著者の脳の引き出しの多さに感動しながら、今回もあっという間に読み終えてしまいました。
ためになった箇所、役に立つ箇所が数多くありました。「本の一部」ですが、紹介したいと思います。
・介護の仕事は、社会的に価値がある「
魂の労働」だから、低給与でも名誉が得られるというイメージを先行させて、末端のヘルパーさんたちに
低賃金労働を押し付けている構造がある。この構造的問題を個人で変えることはできない
・人生から半ば降りてしまった人は、心が頑なになる。その頑なな心を解きほぐすのは容易ではない。ホームレスは、個人が「やる気がない」から生じるのではなく、「
やる気を持たせない社会」が生み出す構造的問題
・期間工を含む社会構造的に弱い立場に置かれた人々の地位を改善する方策を日本国家がとらないならば、この国は内側から崩れ、世界の三流国になってしまう
・新自由主義がもたらす格差問題、正確に言うと貧困問題は、構造的問題なので、個人の努力で解決できない。

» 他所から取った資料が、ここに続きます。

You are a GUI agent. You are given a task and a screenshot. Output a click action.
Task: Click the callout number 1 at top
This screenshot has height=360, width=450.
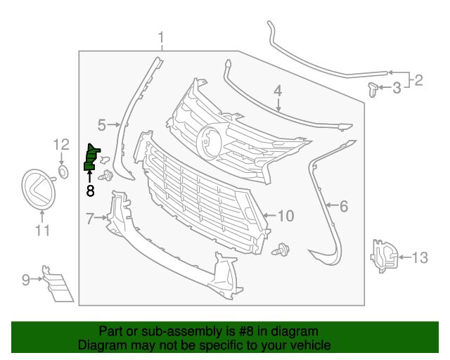pyautogui.click(x=161, y=37)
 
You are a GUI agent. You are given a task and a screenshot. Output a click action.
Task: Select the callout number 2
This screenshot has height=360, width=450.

新自由主義政策に反対する候補者に一票を投じ、新自由主義を是正しないと、日本人の大多数が貧困層に転落し、日本国家が内側から崩れる
・学校秀才や努力家タイプのエリートが陥りやすい罠がある。「成功しない者は
努力が足りないからだ」という間違った発想を持つのがそれ。成功には努力と運の双方の要素があることを理解しないと、他人の気持ちが理解できない歪な人間になってしまう
・日本の学歴は、外国に出るとまったく神通力がなくなる。人間的魅力、地アタマのよさ、少々の語学力があれば、日本の因習に囚われずに生きていくことができ、困難な状況に直面しても路頭に迷うことはない
・自分の内側にきちんとした価値観があり、いざとなったら勝負できる実力があれば、世間の評価に迷わされず、フリーターをしながら、今後の人生を決めることができる。案外、それは
国際スタンダードに合致している
・人のために何かをしてあげると、天からの
巡り合わせがあり、それは必ず一定の時間を置いてから、数倍になって返ってくる
・政治活動を行うには、「怖い顔」と「優しい顔」の双方が必要。横着な官僚に対しては、街宣車と
墨字巻紙、市民に対しては、
徒歩デモや対話集会というように、政治目的に応じて最も効果的手法を用いること
・愛が強いと、自分の感情に重きが置かれすぎて、不和が生じやすくなる
・近代資本主義の基本は生産。金融資本が大儲け、大損していたのは古代や中世の話。ただし、そのころは
金貸し資本が破綻しても、影響は社会の一部にしか及ばなかった。しかし、現在は、金融恐慌になれば、その悪影響は非正規雇用者を含む社会全体に波及する
・
転職をあおるだけあおらないと人材ビジネス会社は儲からない。転職者が転職に失敗しても、クレームをつけられる確率は低いし、転職者と企業に問題を転嫁できる。これほど儲かる産業はない
・人間が商品経済の便宜のために作り出したカネごときのために一つしかない命を捨てるほどバカバカしい話はない
・作家に経済合理性と異なる発想がないと、よい作品はできない。カネを支払うことで、他人に自分の意思を強制することができる。カネは権力と代替可能で、暴力性を持っている。カネを追求し始めると作品が暴力的になる
・自己啓発や心理学の本をいくら読んでも、自分の性格は変化しない。20歳くらいまでについた性格は一生変化しない。したがって、自分の性格を変えようとせずに、このままの性格で世の中とうまく折り合いをつけた方がいい
・東大の非常勤講師を長年務めたが、東大生であることを
鼻にかけるのは、苦労して何年も浪人して東大に入り、その後も能力が劣るので留年したような、東大の中の
下位集団に属する連中
・カネには悪魔が宿っている。この悪魔は、生活に必要な範囲でカネが動いているときには、頭をもたげてこない。しかし、一般市民の場合、1億円を超える利権抗争が生じると、この悪魔が動き始め、愛情も友情も壊していく
・苦しいときは、正直に「苦しい」と言い、「
助けてください」と叫ぶこと。そうすると必ず助けてくれる人が出てくる
・優秀な人ほど、「自分の得意なことと、自分の好きなことは違う」という意識をもっている
・自分のことをダメ人間と思っている人は決してダメ人間ではない。なぜかというと、ダメである自分を外から観察しているもう一人の自分がいるから。本当のダメ人間は自分がダメ人間であることに気づかない
著者は同志社大学
神学部出身のキリスト教徒、ロシア
元外交官、
東大元講師、鈴木宗男事件に絡む背任罪で逮捕後、1年半の
拘置所生活、その後人気作家という激動の人生を歩まれています。
エリートの目線と庶民の目線、外国人的な眼と日本人の眼、とにかく幅広い知識と経験を有して、堂々と生きておられます。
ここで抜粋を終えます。